Nine companies have been selected to participate in the FDA’s digital health software precertification pilot (FDA Pre-cert), to help advance digital health regulation in the US.
During his keynote address at the AdvaMed MedTech Conference, FDA commissioner Scott Gottlieb announced which companies would be taking part in the pilot. He said: “Our method for regulating digital health products must recognise the unique and iterative characteristics of these products. We need to modernise our regulatory framework so that it matches the kind of innovation we’re being asked to evaluate, and helps foster beneficial technology while ensuring that consumers have access to high-quality, safe and effective digital health devices. These pilot participants will help the agency shape a better and more agile approach toward digital health technology that focuses on the software developer rather than an individual product.”
The nine companies selected or the Pre-cert pilot include, Apple, Fitbit, Johnson & Johnson, Pear Therapeutics, Phosphorus, Roche, Samsung, Tidepool and Verily.
The FDA hopes that the Pre-cert pilot programme will help it put the right policies in place to promote safe and effective digital health products. The pilot will involve the FDA examining the software/digital health developer rather than the product itself to determine whether the company meets quality standards. The FDA will review systems for software design, validation and maintenance and if the company meets the standards, it will be precertified.

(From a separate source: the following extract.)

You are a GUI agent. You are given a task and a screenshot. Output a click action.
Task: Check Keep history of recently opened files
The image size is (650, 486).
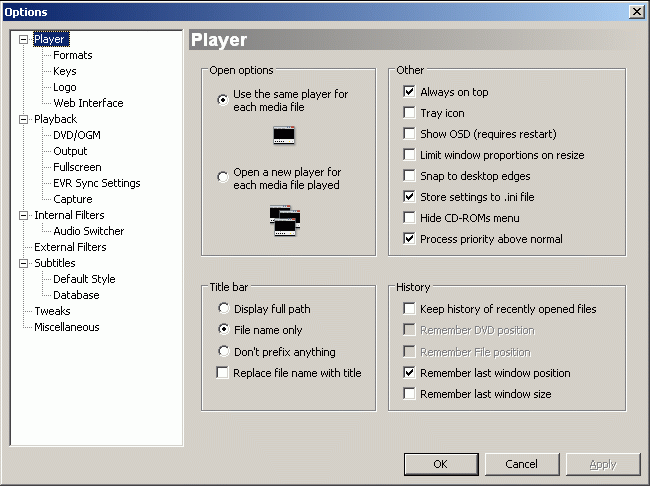[409, 309]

The FDA hopes that the information gained through the pilot will help determine the key metrics and performance indicators for precertification. The pilot is also intended as a way for the FDA to see if companies can submit less information than currently required before marketing a new digital health product. The organisation is also examining whether precertififed companies may not have to submit a product for premarket review.
Over 100 companies applied to take part in the pilot. The FDA had to consider several factors when selecting the participants such as company size, demonstrated record of quality, organisation excellence, clinical focus area and the risk profile of the product. The FDA states that it selected companies that represent different perspectives and unique approaches to digital health technology development.

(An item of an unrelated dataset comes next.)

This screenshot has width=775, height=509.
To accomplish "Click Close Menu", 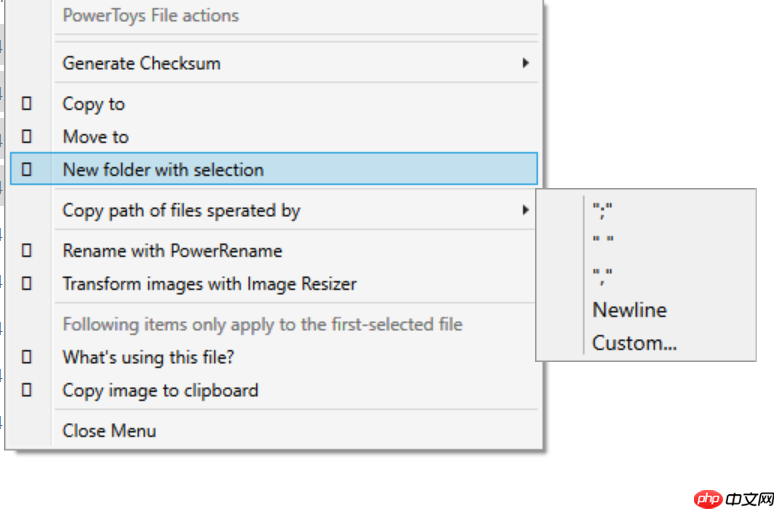I will tap(109, 431).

Participants of the pilot have agreed to provide access to the measures they are using to develop, test and maintain their products, as well as how they collect post-market data. The companies will also be available for site visits by the FDA to provide information about their quality management system.

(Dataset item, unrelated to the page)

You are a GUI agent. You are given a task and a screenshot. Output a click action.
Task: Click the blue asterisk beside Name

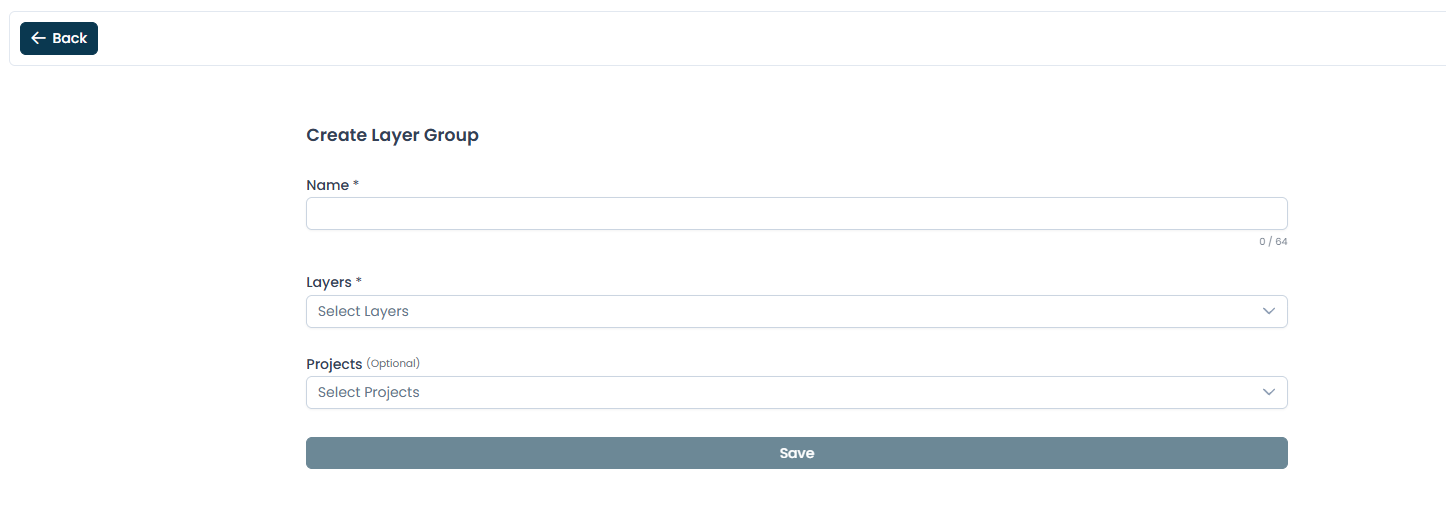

Bakul Patel, associate director for digital health in the FDA’s Center for Devices and Radiological Health, said: “We are extremely appreciative of the tremendous interest in participating in the FDA Pre-cert pilot program. The number of applicants speaks to the significant impact this approach could have on facilitating timely advancement of software that has the potential to benefit health. The diversity of the Pre-cert pilot program participants means that we will receive a variety of input on how the industry defines organisational excellence and other key performance indicators. This feedback will be invaluable as we progress through the pilot and onto the next stages of digital health oversight.”
James Park, co-founder and CEO of Fitbit, said: “We applaud the FDA for taking a progressive and thoughtful approach to designing a potential new digital health regulatory framework and are proud to have been selected to participate in this innovative pilot program. As Fitbit takes a more integrated role in personal healthcare, we are hopeful this will allow us to accelerate FDA regulated features and software development, bringing new capabilities that could positively impact health outcomes to market more quickly.”